Every entry must be transcribed exactly as written.

(INPUT RECORDS)

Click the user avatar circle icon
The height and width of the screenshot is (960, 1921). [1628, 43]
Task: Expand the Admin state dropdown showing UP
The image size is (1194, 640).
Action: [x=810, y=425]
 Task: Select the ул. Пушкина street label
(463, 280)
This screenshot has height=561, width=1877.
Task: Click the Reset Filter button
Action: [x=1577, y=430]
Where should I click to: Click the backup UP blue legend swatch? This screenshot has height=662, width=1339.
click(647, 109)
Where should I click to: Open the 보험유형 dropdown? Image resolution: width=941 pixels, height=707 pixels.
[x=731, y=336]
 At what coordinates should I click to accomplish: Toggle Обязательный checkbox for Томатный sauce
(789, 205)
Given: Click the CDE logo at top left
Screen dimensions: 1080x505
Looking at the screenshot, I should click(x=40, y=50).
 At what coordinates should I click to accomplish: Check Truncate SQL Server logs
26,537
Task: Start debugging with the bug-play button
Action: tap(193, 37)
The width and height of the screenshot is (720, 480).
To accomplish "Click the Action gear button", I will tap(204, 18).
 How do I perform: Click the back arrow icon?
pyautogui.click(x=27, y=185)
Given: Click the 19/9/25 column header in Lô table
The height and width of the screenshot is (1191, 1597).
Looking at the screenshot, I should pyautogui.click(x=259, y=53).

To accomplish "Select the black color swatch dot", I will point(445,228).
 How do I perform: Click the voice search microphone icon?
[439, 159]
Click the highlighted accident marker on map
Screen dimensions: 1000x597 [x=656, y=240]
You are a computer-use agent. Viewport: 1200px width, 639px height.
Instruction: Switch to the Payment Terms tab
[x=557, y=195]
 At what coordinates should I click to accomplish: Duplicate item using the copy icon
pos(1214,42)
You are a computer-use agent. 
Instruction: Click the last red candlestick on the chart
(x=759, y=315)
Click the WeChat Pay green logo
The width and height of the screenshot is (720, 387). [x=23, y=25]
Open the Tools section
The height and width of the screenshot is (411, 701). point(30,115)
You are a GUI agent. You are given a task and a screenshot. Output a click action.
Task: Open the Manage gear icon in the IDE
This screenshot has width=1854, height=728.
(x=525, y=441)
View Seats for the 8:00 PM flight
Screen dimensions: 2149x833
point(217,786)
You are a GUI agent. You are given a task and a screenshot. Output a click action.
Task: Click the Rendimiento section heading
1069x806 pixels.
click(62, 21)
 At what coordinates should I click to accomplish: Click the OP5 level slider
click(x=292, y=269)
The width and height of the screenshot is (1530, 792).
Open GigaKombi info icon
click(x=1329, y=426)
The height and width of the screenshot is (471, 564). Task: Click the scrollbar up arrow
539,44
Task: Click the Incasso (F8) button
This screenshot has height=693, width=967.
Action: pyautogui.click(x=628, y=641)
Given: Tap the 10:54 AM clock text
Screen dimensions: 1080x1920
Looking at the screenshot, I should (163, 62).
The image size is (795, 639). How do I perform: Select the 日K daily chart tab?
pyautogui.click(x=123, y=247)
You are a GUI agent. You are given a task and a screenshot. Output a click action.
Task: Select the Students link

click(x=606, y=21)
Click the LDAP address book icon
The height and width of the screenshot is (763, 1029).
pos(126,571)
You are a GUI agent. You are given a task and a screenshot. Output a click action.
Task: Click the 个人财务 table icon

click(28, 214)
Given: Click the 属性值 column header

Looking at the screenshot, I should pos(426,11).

(End INPUT RECORDS)

PROBLEM SOLUTION:
Click the user avatar circle icon
The height and width of the screenshot is (960, 1921). [1628, 43]
Task: Expand the Admin state dropdown showing UP
The image size is (1194, 640).
Action: [x=810, y=425]
 Task: Select the ул. Пушкина street label
(463, 280)
This screenshot has height=561, width=1877.
Task: Click the Reset Filter button
Action: [x=1577, y=430]
Where should I click to: Click the backup UP blue legend swatch? This screenshot has height=662, width=1339.
click(647, 109)
Where should I click to: Open the 보험유형 dropdown? Image resolution: width=941 pixels, height=707 pixels.
[x=731, y=336]
 At what coordinates should I click to accomplish: Toggle Обязательный checkbox for Томатный sauce
(789, 205)
Given: Click the CDE logo at top left
Screen dimensions: 1080x505
Looking at the screenshot, I should click(x=40, y=50).
 At what coordinates should I click to accomplish: Check Truncate SQL Server logs
26,537
Task: Start debugging with the bug-play button
Action: tap(193, 37)
The width and height of the screenshot is (720, 480).
To accomplish "Click the Action gear button", I will tap(204, 18).
 How do I perform: Click the back arrow icon?
pyautogui.click(x=27, y=185)
Given: Click the 19/9/25 column header in Lô table
The height and width of the screenshot is (1191, 1597).
Looking at the screenshot, I should pyautogui.click(x=259, y=53).

To accomplish "Select the black color swatch dot", I will point(445,228).
 How do I perform: Click the voice search microphone icon?
[439, 159]
Click the highlighted accident marker on map
Screen dimensions: 1000x597 [x=656, y=240]
You are a computer-use agent. Viewport: 1200px width, 639px height.
Instruction: Switch to the Payment Terms tab
[x=557, y=195]
 At what coordinates should I click to accomplish: Duplicate item using the copy icon
pos(1214,42)
You are a computer-use agent. 
Instruction: Click the last red candlestick on the chart
(x=759, y=315)
Click the WeChat Pay green logo
The width and height of the screenshot is (720, 387). [x=23, y=25]
Open the Tools section
The height and width of the screenshot is (411, 701). point(30,115)
You are a GUI agent. You are given a task and a screenshot. Output a click action.
Task: Open the Manage gear icon in the IDE
This screenshot has width=1854, height=728.
(x=525, y=441)
View Seats for the 8:00 PM flight
Screen dimensions: 2149x833
point(217,786)
You are a GUI agent. You are given a task and a screenshot. Output a click action.
Task: Click the Rendimiento section heading
1069x806 pixels.
click(62, 21)
 At what coordinates should I click to accomplish: Click the OP5 level slider
click(x=292, y=269)
The width and height of the screenshot is (1530, 792).
Open GigaKombi info icon
click(x=1329, y=426)
The height and width of the screenshot is (471, 564). Task: Click the scrollbar up arrow
539,44
Task: Click the Incasso (F8) button
This screenshot has height=693, width=967.
Action: pyautogui.click(x=628, y=641)
Given: Tap the 10:54 AM clock text
Screen dimensions: 1080x1920
Looking at the screenshot, I should (163, 62).
The image size is (795, 639). How do I perform: Select the 日K daily chart tab?
pyautogui.click(x=123, y=247)
You are a GUI agent. You are given a task and a screenshot. Output a click action.
Task: Select the Students link

click(x=606, y=21)
Click the LDAP address book icon
The height and width of the screenshot is (763, 1029).
pos(126,571)
You are a GUI agent. You are given a task and a screenshot. Output a click action.
Task: Click the 个人财务 table icon

click(28, 214)
Given: Click the 属性值 column header

Looking at the screenshot, I should pos(426,11).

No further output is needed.